* _Texte fourni_
========================================
Une recette de sortie de crise? Le tandem investissements-création d’emploi
La crise du coronavirus tient de plus en plus d’entreprises à la gorge. Suppressions d’emplois, reports d’investissements: les chiffres virent au rouge sombre. Ces dernières années, le tandem investissements-création d’emploi a été le moteur de la reprise de l’économie mondiale; ces deux piliers ont même tenu bon pendant les orages du Brexit et de la guerre commerciale sino-américaine. Y compris dans les pays en situation de quasi plein emploi, le marché de l’emploi ne cessait de surprendre par une création d’emploi qui ne se laissait pas entamer. Mais rien n’est écrit dans le marbre…
La crise du coronavirus a complètement changé le tableau. Les États-Unis connaissent une hausse du chômage sans précédent, qui a pesé sur la croissance du PIB américain dès le premier trimestre avec une chute massive de la consommation. À 14,7% en avril, le taux de chômage excède de loin le pic précédent de 10% atteint en octobre 2009, ainsi que toute autre flambée historique. Et ce chiffre est voué à augmenter encore dans un futur proche. Dans les périodes fastes, la flexibilité de l’économie américaine suscite l’admiration de beaucoup; mais par temps difficiles, cette flexibilité est peu enviable. En Europe, les gouvernements essaient de freiner la hausse du chômage à l’aide de plusieurs systèmes de chômage temporaire, avec un succès mitigé: la dure réalité est qu’en Europe aussi, beaucoup de personnes perdent leur emploi. En outre, le risque accru de chômage pèse sur la confiance des consommateurs et les incitera à la frugalité. Les cordons de la bourse resteront donc serrés pendant un certain temps. La croissance économique européenne repose certes moins sur la croissance de la consommation que l’économie américaine, mais cela n’empêche que ces dernières années, la consommation domestique était un pilier de soutien important. Outre la croissance économique, les marchés de l’emploi ont bien entendu un impact énorme sur toutes sortes de facteurs macroéconomiques, comme les prix de l’immobilier, où nous nous attendons à une correction limitée dans tous les pays européens.
Évidemment, la création d’emploi ne tombe pas du ciel: les nouveaux emplois découlent de nouveaux investissements. Malheureusement, les sondages indiquent que de nombreuses entreprises ont décidé de reporter leurs investissements ou l’envisagent. Les investissements visant à étendre les capacités sont tout simplement superflus à cause de la chute de la demande de nombreux produits et services, tant sur le marché domestique qu’à l’échelle internationale. Et le climat d’incertitude actuel augmente le risque d’investissement dans de nouvelles activités économiques ou dans l’innovation. Bien entendu, les perspectives diffèrent d’un secteur d’activités à l’autre et ce sombre tableau n’est pas sans lueurs d’espoir: pensons aux nouveaux produits et services, des applications médicales aux solutions numériques, qui prospéreront pendant et après la période du coronavirus.
========================================
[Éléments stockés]

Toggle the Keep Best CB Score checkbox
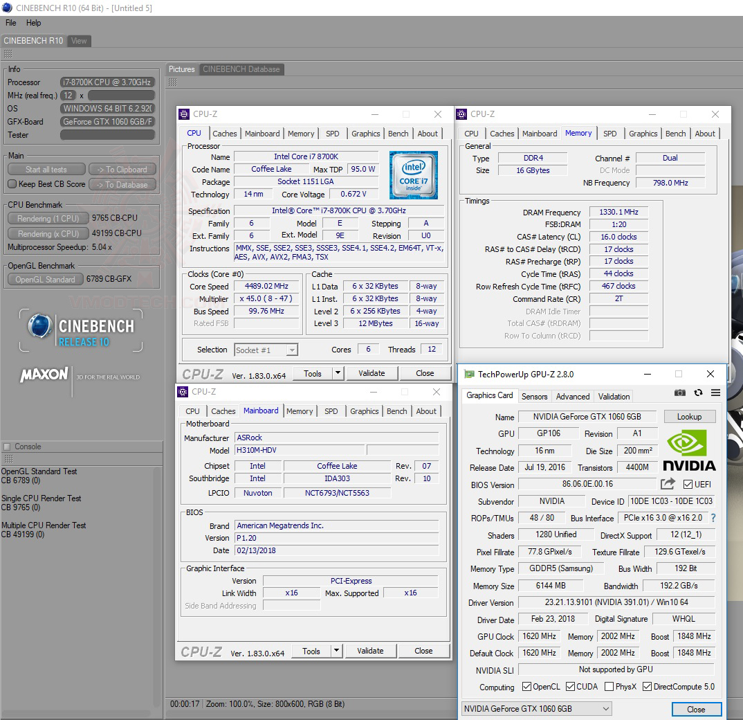This screenshot has height=720, width=743. tap(12, 184)
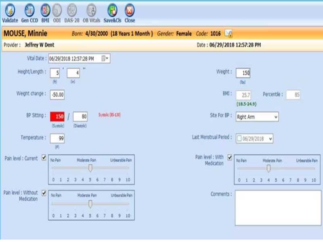Click the Comments text box

[x=278, y=208]
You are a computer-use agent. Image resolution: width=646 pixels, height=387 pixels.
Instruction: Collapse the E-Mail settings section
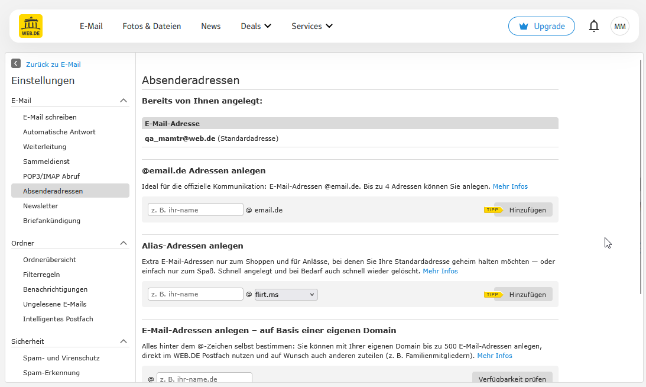124,100

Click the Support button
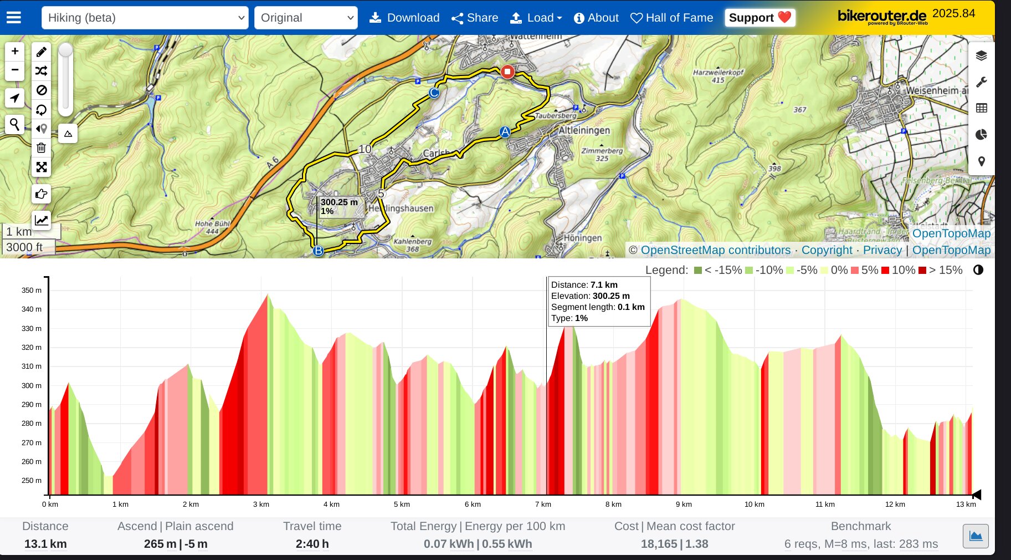759,18
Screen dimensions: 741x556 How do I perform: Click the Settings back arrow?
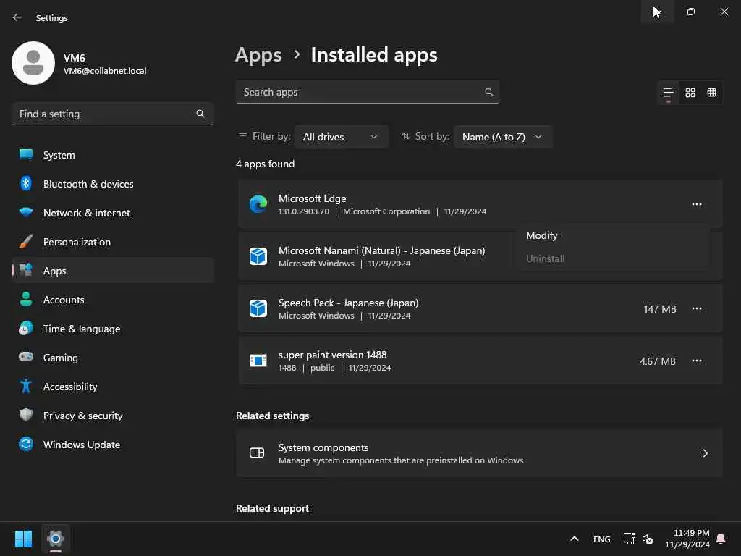click(17, 17)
========================================
* _Objectif visé_
Les affirmations (a), (b) et (c) concordent-elles avec le texte sur la sortie de crise ? Répondez par oui ou non pour chacune, en citant exactement les mots décisifs du texte.
(a) Le taux de chômage américain a atteint 14,7 % en avril.
(b) Les systèmes européens de chômage temporaire ont empêché les pertes d’emploi en Europe.
(c) Le tandem investissements-création d’emploi a cédé pendant le Brexit.

* _Résultat obtenu_
(a) Oui : « À 14,7% en avril, le taux de chômage excède de loin le pic précédent de 10% atteint en octobre 2009 ».
(b) Non : « la dure réalité est qu’en Europe aussi, beaucoup de personnes perdent leur emploi ».
(c) Non : « ces deux piliers ont même tenu bon pendant les orages du Brexit et de la guerre commerciale sino-américaine ».